I know what you're thinking.  With a title like "day two", it's probably just another dull post with the same topic as yesterday.  Well you're wrong.  It's not even close to the same topic as yesterday.  I just couldn't produce a better title so early in the morning.  I'm simply too tired.

It all started about a year ago when I became an instant Stepmom. For a childless woman in her forties it was a bit of a culture shock to move into a house with two elementary school children.  Not only did I have to adjust to a lack of sleep, a higher decibel level and a never-ending mess, there was something much worse.  I never anticipated the amount of life it could suck from my body.

We thought it would be best for me to take things slow at first, but about six months ago my significant other and I decided I was ready to step up and assume my role in the family.  And what better way to break into parenting than taking on the morning routine?  I get out of bed, wake the kids, help the youngest shower and get dressed for school, serve up breakfast and send them on their way.  Then there's the in-between things (I won't bore you with the details about that now, we'll save that for another post).  After school there's always a struggle to get homework started, dinner on the table, get the kids to eat all so we can spend some quality "family time".  I never imagined in a million years that "family time" could be so draining.  I find myself looking forward to bedtime because as soon as they are all tucked in and we've completed the next chapter of Lemony Snicket's A Series of Unfortunate Events I can finally relax. 

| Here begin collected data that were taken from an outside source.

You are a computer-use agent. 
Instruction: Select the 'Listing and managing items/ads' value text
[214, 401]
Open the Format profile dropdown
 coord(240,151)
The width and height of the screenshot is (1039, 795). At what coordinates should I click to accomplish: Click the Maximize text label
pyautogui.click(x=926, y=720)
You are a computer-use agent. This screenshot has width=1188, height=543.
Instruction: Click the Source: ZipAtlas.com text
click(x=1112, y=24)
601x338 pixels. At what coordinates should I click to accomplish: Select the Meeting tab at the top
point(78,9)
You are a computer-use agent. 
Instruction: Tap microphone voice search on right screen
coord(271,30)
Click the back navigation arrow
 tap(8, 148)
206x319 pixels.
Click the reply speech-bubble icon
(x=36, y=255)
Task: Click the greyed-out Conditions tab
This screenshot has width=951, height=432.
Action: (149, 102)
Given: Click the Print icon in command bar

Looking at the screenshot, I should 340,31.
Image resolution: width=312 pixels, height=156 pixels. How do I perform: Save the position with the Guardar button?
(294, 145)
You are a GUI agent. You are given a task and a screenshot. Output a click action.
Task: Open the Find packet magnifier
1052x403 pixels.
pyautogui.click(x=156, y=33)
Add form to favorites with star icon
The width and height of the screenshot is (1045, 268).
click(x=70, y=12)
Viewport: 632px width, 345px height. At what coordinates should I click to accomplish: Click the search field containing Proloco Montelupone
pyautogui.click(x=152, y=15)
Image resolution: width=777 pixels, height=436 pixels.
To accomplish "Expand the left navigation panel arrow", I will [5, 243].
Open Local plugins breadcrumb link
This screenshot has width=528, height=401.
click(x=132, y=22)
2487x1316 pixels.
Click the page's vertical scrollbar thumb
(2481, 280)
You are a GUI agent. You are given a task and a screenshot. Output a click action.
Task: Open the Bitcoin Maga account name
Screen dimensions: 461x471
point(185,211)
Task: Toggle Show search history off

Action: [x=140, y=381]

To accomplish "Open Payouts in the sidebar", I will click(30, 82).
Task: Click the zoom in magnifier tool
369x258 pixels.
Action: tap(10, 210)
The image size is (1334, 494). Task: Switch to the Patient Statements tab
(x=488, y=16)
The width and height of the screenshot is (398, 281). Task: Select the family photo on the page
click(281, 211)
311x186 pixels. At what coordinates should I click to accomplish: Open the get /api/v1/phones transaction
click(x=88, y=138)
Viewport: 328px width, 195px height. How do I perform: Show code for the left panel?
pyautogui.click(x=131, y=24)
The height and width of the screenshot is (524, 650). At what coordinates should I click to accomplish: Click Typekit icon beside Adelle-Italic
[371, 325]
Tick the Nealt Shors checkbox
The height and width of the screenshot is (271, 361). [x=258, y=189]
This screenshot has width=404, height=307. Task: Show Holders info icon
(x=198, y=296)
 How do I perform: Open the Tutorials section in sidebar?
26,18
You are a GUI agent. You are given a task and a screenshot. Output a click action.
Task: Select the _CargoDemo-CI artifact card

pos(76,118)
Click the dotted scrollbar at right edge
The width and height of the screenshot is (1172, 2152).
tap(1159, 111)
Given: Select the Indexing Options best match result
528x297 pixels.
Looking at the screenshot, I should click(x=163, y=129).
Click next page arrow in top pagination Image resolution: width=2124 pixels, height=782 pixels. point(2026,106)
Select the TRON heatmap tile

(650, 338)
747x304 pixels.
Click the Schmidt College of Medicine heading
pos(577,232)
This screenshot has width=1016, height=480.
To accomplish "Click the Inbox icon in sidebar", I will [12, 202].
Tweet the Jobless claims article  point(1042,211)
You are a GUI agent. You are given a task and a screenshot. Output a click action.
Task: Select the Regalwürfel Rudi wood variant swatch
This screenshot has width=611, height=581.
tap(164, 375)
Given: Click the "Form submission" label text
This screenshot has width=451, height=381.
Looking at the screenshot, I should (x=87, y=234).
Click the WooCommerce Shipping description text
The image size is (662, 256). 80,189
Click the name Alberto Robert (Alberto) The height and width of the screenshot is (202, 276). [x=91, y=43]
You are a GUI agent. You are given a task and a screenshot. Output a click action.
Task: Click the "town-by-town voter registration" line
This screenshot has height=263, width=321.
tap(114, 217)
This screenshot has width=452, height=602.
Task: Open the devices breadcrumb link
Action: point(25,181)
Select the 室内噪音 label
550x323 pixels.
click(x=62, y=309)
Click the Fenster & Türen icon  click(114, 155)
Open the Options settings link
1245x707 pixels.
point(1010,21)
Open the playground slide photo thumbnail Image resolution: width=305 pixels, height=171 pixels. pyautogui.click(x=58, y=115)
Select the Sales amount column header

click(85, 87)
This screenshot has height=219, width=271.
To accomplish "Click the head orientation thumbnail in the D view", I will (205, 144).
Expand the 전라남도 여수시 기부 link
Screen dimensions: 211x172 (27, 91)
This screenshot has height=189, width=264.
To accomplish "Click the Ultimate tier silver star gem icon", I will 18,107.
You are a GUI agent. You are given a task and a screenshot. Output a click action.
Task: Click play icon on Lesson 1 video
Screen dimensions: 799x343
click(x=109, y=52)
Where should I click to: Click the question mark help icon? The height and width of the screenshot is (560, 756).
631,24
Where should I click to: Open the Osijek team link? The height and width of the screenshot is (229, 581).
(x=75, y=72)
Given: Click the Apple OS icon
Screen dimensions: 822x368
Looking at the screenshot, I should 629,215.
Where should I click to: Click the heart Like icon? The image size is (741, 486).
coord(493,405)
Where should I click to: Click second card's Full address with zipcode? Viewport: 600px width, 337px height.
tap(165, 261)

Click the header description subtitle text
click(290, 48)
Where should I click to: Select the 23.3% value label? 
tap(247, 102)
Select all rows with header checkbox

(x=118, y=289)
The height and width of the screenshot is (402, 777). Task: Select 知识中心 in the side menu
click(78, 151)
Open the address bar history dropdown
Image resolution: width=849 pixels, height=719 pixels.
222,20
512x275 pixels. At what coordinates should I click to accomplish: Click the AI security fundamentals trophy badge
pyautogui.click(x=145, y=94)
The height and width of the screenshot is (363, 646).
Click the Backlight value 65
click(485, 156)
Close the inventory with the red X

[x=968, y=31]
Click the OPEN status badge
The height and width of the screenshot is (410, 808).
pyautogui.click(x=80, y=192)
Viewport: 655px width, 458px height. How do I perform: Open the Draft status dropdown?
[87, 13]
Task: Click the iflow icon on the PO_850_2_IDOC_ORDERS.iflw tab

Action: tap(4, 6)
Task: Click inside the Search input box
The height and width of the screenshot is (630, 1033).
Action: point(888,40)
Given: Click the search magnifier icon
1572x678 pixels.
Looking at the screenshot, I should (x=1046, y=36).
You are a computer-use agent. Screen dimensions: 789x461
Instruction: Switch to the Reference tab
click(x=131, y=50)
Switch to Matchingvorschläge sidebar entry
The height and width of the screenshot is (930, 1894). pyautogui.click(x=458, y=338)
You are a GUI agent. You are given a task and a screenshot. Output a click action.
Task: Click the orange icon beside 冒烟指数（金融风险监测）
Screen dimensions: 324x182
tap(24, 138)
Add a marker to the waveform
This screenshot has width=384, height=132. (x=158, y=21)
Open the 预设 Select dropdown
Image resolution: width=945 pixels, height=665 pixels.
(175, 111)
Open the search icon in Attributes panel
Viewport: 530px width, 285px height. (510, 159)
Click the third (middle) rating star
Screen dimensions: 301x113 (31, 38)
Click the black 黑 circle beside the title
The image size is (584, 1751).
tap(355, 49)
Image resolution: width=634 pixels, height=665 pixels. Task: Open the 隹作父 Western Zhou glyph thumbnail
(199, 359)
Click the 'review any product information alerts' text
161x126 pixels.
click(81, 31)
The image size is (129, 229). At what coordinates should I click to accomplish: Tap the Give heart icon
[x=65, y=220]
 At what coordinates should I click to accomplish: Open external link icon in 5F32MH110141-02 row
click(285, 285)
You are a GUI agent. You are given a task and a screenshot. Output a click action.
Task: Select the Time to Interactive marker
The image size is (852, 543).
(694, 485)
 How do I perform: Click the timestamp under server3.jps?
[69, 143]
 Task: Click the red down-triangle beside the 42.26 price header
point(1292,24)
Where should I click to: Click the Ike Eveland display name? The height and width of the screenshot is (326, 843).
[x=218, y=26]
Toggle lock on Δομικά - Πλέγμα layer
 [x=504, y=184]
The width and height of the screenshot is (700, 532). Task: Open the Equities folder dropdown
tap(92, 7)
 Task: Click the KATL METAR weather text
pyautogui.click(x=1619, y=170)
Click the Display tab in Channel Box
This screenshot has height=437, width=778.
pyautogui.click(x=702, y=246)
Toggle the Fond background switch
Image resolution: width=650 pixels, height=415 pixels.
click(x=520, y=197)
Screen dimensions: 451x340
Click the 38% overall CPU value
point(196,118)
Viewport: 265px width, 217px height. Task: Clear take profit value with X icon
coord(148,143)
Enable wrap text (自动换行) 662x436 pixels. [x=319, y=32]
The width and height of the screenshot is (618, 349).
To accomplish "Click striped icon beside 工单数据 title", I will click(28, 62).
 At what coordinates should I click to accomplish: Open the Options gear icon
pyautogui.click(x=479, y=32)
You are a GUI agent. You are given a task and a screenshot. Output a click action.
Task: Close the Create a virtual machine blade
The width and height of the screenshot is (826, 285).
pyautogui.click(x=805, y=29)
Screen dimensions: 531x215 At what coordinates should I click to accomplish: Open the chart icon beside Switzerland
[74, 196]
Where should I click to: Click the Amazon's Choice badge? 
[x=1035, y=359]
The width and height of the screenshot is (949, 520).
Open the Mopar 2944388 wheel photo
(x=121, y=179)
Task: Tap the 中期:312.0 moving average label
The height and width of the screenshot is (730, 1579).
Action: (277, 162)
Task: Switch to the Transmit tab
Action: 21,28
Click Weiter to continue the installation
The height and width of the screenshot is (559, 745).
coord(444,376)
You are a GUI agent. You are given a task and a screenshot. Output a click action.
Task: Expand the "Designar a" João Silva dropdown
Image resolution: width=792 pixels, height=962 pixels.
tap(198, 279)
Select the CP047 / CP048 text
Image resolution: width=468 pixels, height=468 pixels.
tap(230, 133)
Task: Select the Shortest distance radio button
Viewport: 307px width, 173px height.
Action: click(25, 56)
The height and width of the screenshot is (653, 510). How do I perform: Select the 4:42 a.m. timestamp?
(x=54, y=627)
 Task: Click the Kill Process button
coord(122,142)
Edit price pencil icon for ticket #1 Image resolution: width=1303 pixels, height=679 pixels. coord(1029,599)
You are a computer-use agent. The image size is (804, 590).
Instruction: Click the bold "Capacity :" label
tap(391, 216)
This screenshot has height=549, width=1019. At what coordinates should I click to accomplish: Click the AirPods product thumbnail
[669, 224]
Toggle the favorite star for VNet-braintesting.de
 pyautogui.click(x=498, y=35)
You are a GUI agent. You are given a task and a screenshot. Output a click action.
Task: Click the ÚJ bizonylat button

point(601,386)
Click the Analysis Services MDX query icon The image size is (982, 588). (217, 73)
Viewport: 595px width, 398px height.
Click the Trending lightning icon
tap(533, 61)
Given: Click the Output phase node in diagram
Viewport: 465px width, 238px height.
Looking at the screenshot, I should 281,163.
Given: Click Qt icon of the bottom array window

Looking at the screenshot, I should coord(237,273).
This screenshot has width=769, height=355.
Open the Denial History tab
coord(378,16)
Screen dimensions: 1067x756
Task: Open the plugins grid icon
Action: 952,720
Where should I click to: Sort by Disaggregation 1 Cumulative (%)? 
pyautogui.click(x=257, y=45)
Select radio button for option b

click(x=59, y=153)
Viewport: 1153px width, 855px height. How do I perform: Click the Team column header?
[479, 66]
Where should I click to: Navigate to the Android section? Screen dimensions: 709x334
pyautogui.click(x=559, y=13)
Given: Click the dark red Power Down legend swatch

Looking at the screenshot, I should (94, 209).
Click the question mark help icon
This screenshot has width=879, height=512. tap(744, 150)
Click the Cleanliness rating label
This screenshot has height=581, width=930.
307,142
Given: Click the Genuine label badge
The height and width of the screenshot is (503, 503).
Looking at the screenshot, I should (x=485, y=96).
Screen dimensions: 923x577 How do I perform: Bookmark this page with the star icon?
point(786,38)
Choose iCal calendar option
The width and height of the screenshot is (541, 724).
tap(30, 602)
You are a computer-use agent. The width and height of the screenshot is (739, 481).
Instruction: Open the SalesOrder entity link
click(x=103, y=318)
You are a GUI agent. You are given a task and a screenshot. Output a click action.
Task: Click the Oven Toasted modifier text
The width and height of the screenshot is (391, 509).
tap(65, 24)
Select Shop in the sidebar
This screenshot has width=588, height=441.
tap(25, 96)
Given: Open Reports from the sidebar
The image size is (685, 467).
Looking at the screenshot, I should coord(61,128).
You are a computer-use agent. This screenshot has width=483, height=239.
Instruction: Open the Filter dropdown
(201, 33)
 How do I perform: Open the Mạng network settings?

It's amazing, I feel as if I've aged about ten years since moving in last winter.  By 9:30 p.m. I am totally wiped out.  It's like running a marathon without sleep (not that I have the slightest clue what running a marathon in any condition feels like, but it was the first example that came to mind).  Once in a while I get a good nights sleep but I still wake up in the morning feeling exhausted.  It's been six months since I started this regular routine and my body is still rebelling.  I know it's a big change and I'd imagine this is what new parents go through when they have their first baby.  You go from years of sleeping soundly to suddenly getting jolted awake by a screaming child.  That can't be healthy for anyone, yet people have been doing it for millennia.  So why do I feel like the energizer bunny that overdosed on Valium?

Monday, April 20, 2009

my first time.

If Barbara Walters can lose her Twitter virginity at age 79 then I guess I'm not too old to lose my blogger virginity.  

The first time for anything can be very scary, but I figured everyone's doing it so why shouldn't I?  I'd heard so much about it so I was sure it was something I wanted to do.  I am a little shy so I gave myself plenty of time to build up enough courage to expose myself.  I had no idea how to begin so I enlisted the help of a few "how-to" guides for inspiration.  I put it off for months until the mood felt just right and eventually I gathered up enough nerve to do it. 

How was it you ask?  Well, it could've been better.  Sadly, I confess I was expecting something more memorable for my first time, but I suppose we all are.  I thought it would be much more meaningful, have more substance and flow like a well choreographed ballet but it was nothing of the kind.  I spent most of the time floundering, trying to find the rhythm and worrying about my performance.   I thought it would be more meaningful but afterward I was left with a feeling of disappointment.   I had built up my hopes for a mind-blowing experience, something I'd remember for a lifetime but I'm afraid I may have a hard time remembering it at all.   Good thing I backed it up to disk.